GIVEN TEXT –

GKE Autopilot is here, but not for everyone, for now...

4 min readMar 1, 2021

GKE Autopilot is GA! That means less stress for me as an SRE guy who's taking care of the cluster, better SLA for the applications and clients, etc. but it has its own dark side as well I will describe some of it here.

What is GKE Autopilot?

Autopilot is a new mode of operation for creating and managing Kubernetes clusters in Google Kubernetes Engine (GKE). In this mode, GKE configures and manages the underlying infrastructure, including nodes and node pools enabling users to only focus on the target workloads and pay per pod resource requests (CPU, memory, and ephemeral storage). In addition to GKE’s SLA on hosts and the control plane, Autopilot also includes an SLA on Pods.

TASKS TO PERFORM –
**a.** Answer these questions about the GKE Autopilot post, one answer per line, marked the same way:
(i) On what date was the post published?
(ii) What role does the author give for himself in caring for the cluster?
(iii) Which three resources do Autopilot users pay for through pod resource requests?
**b.** Update the GKE Autopilot post, starting with "What is GKE" and going on through "SLA on Pods.", with "workloads" replaced by "applications".
**c.** Carry on the GKE Autopilot post, picking up after its final sentence.

MATERIAL SHOWN –
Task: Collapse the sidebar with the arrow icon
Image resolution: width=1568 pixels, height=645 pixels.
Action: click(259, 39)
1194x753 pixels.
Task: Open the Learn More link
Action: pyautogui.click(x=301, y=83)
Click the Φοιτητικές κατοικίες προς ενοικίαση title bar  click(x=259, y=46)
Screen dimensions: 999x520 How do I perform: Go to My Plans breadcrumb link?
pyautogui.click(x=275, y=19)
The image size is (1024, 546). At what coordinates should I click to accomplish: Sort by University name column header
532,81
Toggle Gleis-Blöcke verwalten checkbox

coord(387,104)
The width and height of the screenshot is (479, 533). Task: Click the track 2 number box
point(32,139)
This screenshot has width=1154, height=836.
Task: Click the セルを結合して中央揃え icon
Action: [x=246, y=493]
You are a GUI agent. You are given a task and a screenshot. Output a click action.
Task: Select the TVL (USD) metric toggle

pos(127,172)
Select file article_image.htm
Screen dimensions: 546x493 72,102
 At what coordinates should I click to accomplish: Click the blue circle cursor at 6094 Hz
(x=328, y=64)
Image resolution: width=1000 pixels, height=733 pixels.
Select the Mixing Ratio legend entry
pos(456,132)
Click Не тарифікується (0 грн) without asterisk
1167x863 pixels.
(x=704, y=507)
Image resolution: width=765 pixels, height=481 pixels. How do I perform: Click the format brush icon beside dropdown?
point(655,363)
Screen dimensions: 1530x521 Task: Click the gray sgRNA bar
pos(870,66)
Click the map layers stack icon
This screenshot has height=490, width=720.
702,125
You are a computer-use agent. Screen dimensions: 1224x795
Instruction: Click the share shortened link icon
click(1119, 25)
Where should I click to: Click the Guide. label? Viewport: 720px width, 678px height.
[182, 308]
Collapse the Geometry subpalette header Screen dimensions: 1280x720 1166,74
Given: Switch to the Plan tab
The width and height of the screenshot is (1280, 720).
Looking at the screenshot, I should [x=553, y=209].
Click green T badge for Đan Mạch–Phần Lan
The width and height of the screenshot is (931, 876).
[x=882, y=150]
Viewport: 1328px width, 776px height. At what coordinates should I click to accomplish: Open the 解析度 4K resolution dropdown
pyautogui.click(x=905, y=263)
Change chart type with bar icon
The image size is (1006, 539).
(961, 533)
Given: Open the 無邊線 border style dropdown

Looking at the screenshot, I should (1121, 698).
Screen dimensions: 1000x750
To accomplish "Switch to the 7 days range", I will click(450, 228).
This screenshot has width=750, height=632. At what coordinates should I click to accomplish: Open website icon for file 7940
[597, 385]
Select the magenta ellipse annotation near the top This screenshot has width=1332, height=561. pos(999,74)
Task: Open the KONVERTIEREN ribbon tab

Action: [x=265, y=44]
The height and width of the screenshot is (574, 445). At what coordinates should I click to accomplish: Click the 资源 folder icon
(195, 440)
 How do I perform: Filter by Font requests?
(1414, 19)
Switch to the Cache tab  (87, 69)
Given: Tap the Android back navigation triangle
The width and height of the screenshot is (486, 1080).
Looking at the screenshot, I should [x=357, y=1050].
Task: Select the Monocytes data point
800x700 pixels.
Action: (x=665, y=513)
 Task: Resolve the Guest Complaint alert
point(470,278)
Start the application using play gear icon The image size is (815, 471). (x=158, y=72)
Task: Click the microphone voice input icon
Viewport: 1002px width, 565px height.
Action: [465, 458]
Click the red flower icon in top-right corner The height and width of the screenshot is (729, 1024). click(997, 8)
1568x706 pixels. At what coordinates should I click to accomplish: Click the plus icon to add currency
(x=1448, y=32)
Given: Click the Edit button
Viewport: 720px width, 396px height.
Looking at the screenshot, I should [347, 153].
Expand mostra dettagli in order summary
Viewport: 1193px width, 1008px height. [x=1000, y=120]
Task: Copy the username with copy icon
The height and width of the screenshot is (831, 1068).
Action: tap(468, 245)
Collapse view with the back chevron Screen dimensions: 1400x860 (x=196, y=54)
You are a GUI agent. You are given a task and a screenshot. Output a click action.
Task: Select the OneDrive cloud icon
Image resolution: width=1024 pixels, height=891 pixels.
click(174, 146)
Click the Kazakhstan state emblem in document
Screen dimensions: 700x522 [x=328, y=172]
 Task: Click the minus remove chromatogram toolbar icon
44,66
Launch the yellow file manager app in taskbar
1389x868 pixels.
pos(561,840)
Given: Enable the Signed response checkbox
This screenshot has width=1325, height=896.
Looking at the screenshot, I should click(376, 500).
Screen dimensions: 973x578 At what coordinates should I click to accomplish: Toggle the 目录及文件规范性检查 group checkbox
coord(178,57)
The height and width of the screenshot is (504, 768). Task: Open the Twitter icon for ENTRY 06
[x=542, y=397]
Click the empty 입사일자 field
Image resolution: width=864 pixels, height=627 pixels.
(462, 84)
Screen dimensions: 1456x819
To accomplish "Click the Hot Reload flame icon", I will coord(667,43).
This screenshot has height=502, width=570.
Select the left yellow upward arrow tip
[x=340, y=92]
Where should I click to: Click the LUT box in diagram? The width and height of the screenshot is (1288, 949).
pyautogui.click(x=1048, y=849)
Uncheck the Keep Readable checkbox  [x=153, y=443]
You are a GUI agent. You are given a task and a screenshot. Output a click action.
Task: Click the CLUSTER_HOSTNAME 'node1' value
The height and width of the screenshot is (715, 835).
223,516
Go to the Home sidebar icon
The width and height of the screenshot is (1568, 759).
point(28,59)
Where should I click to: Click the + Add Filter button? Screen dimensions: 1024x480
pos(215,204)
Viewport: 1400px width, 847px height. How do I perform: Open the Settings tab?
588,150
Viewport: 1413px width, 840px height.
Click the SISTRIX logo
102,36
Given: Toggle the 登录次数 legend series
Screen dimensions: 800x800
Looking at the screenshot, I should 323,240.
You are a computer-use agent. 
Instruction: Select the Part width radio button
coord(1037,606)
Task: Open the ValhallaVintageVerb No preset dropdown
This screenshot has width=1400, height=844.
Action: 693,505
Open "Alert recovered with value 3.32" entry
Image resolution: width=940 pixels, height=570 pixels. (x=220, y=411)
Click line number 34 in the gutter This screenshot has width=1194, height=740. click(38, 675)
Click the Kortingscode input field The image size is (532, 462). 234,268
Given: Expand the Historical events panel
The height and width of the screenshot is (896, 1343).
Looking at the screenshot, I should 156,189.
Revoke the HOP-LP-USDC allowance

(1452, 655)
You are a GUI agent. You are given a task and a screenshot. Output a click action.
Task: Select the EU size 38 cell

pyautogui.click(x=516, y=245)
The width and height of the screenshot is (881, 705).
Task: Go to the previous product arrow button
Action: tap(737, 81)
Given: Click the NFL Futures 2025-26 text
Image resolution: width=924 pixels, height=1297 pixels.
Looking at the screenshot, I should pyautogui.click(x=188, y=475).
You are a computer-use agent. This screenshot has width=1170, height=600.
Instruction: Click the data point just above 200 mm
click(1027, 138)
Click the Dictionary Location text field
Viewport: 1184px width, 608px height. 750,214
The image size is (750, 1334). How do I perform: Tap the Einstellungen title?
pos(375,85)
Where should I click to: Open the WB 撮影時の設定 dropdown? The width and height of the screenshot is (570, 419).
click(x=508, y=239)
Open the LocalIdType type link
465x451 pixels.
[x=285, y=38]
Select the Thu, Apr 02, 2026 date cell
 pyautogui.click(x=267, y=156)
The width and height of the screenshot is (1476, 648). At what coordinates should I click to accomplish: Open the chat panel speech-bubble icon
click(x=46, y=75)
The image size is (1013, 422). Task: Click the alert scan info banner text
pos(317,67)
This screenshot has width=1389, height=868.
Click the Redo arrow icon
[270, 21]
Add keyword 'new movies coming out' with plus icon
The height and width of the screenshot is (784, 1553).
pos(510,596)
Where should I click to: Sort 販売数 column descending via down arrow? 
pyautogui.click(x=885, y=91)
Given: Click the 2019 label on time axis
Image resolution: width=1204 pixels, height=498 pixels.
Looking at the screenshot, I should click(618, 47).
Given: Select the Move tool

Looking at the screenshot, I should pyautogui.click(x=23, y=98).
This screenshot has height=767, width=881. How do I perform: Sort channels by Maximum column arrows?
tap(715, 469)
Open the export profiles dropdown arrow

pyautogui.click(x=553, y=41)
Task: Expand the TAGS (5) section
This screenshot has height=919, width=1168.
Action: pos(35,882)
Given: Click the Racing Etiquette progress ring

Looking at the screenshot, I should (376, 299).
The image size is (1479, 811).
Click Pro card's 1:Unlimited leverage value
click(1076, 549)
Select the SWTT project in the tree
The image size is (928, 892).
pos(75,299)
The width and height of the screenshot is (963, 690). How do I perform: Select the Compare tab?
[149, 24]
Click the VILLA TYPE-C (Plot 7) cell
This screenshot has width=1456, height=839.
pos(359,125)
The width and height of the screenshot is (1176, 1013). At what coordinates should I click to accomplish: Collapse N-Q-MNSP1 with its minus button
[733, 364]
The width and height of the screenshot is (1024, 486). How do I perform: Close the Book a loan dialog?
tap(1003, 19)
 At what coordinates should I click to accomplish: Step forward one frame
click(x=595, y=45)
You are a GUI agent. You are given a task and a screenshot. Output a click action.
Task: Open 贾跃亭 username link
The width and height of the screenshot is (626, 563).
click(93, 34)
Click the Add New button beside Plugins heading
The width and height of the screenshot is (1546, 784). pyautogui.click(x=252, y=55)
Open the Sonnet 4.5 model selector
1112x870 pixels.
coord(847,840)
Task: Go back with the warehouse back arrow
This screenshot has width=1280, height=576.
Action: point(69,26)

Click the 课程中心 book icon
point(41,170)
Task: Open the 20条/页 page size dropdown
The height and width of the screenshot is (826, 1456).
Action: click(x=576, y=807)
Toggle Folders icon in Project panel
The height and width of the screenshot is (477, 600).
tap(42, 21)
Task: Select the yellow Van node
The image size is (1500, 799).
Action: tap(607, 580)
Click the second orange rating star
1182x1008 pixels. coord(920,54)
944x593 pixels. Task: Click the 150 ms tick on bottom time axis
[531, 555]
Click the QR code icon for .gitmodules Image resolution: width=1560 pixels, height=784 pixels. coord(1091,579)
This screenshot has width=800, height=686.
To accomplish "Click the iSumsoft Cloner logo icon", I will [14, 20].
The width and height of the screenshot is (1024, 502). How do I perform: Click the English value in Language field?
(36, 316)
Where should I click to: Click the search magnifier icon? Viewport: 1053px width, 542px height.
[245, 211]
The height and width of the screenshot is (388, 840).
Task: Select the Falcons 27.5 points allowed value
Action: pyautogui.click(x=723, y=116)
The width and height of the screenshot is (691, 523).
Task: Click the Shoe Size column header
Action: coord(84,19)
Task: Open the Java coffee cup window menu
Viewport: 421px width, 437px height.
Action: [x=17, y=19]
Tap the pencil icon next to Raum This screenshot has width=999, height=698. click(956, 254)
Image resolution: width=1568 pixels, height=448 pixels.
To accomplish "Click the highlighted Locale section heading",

TASK-BY-TASK OUTPUTS –
**a.**
(i) Mar 1, 2021
(ii) SRE
(iii) CPU, memory, and ephemeral storage

**b.**
What is GKE Autopilot?

Autopilot is a new mode of operation for creating and managing Kubernetes clusters in Google Kubernetes Engine (GKE). In this mode, GKE configures and manages the underlying infrastructure, including nodes and node pools enabling users to only focus on the target applications and pay per pod resource requests (CPU, memory, and ephemeral storage). In addition to GKE’s SLA on hosts and the control plane, Autopilot also includes an SLA on Pods.

**c.**
From a developer’s perspective, nothing really changes here, but this new mode does free up teams to focus on the actual workloads and less on managing Kubernetes clusters. With Autopilot, users still get the benefits of Kubernetes, but without all of the routine management and maintenance related to the cluster and resources.

First bad news for us

Allowed resource ranges: Pod vCPU are available in increments of 0.25 vCPU. In addition to the minimum values, the CPU: memory ratio must be in the range of 1:1 to 1:6.5. Resources outside of the allowable ratio ranges will be scaled up. Why this is bad for us? Our smallest services require just 50 mCPU and 64 MiB of memory and they usually boost to limits around 200 mCPU and 128 MiB of memory that means a lot of services will be overscaled just because of this limitation. Another case is the limit of 10 Gib of storage as one client is sharing with us 150 GiB zip files we usually download to disk, unzip, and process, we can overcome that but the point is that it is not just lift & shift from GKE Standard to Autopilot.

No privileged PODs and customizations on HOSTs

That's a real blocker for now. We do need to run an application using SMB mount and to do so we need to update the hosts or run POD in privileged mode. Again we can overcome that by migrating this custom application to VM or keep GKE standard but none of them looks nice to me as I want to minimize the operations.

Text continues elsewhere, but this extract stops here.